AstraZeneca, 4D team up to develop lung disease gene therapies

Research & development (Image: AstraZeneca)
The collaboration is underpinned by the progress of AAV vector technology. (AstraZeneca)

AstraZeneca and 4D Molecular Therapeutics have joined forces to develop gene therapies against chronic lung diseases. The collaboration will use 4D’s adeno-associated virus (AAV) vectors to create therapies that insert genes that code for therapeutic proteins into human cells.

Knowledge of the genetic roots of many chronic lung diseases, such as chronic obstructive pulmonary disease (COPD), has fueled interest in the use of gene therapies for years. However, while the interest has led to research into targets including alpha-1-antitrypsin, it has yet to translate into gene therapies with validated clinical efficacy.

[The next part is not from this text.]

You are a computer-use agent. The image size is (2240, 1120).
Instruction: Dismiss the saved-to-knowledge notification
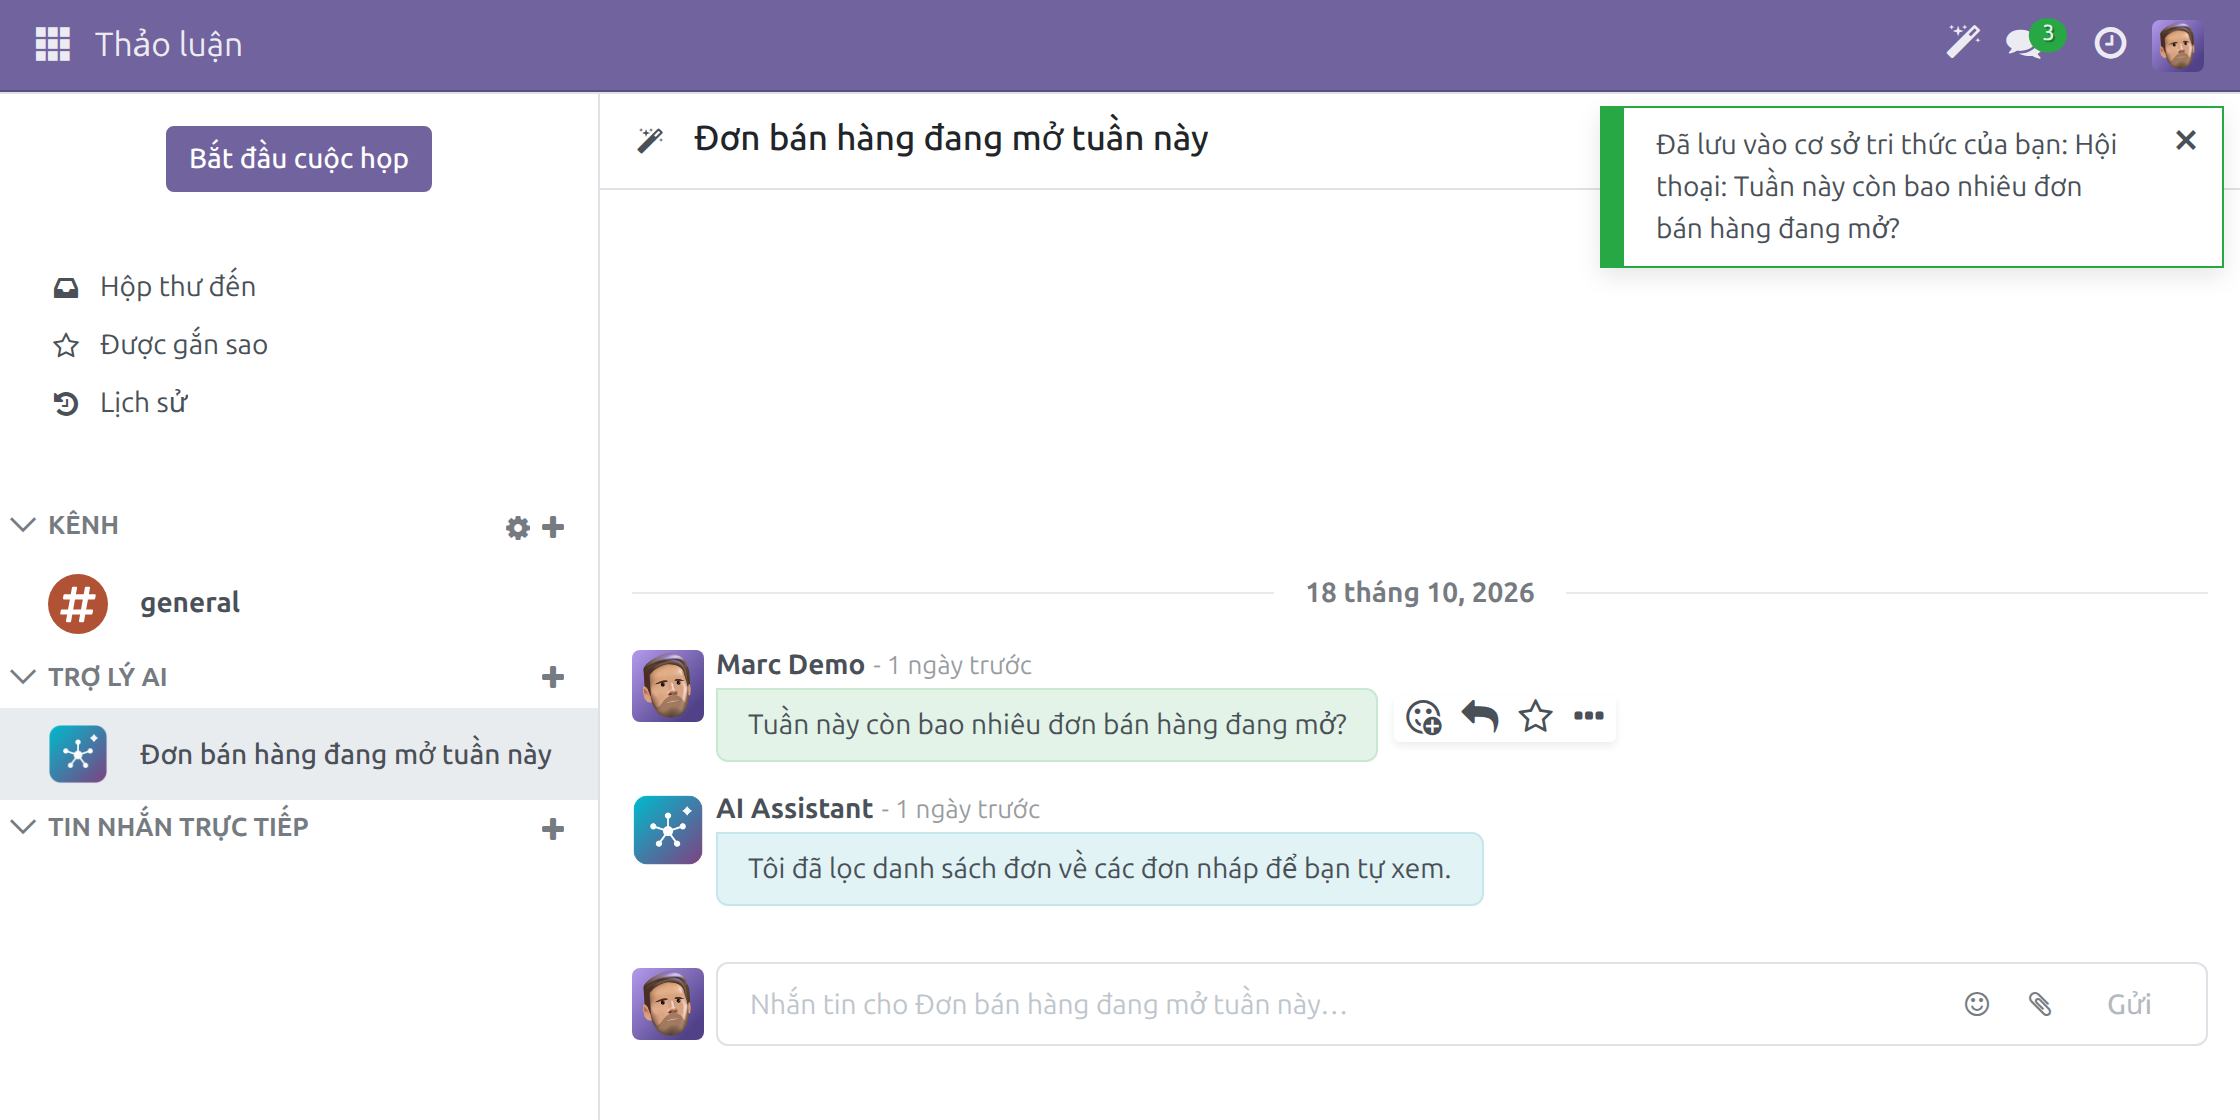pyautogui.click(x=2186, y=140)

AstraZeneca’s MedImmune and 4D are setting out on a path they hope will lead to such therapies. 4D is taking the lead on early steps in the process that are in its wheelhouse, such as vector discovery and engineering, optimization and process development. MedImmune will take over early in clinical development, enabling it to leverage AstraZeneca’s vast experience in respiratory diseases to power the programs forward.

The partners have yet to talk about the collaboration in much detail. We know the plan is to equip AAV vectors to target dividing and nondividing cells in accessible tissue. Without integrating genetic material into the host genome, the vectors will drive production of proteins that interact with disease pathways. 4D and MedImmune have yet to share details such as the targets and indications.

AstraZeneca’s extensive interest in chronic lung diseases such as COPD means several indications could be on its hit list. In some cases, knowledge of the genetic roots of these indications has been available for years. What has been missing, as MedImmune sees it, is a vector to safely and effectively get genetic material to target cells. That barrier may now be coming down.

“Rapid advances in AAV therapy make this a promising tool to advance innovation in chronic lung disease, particularly in areas of high unmet need,” Roland Kolbeck, Ph.D., MedImmune’s VP of respiratory R&D, said in a statement.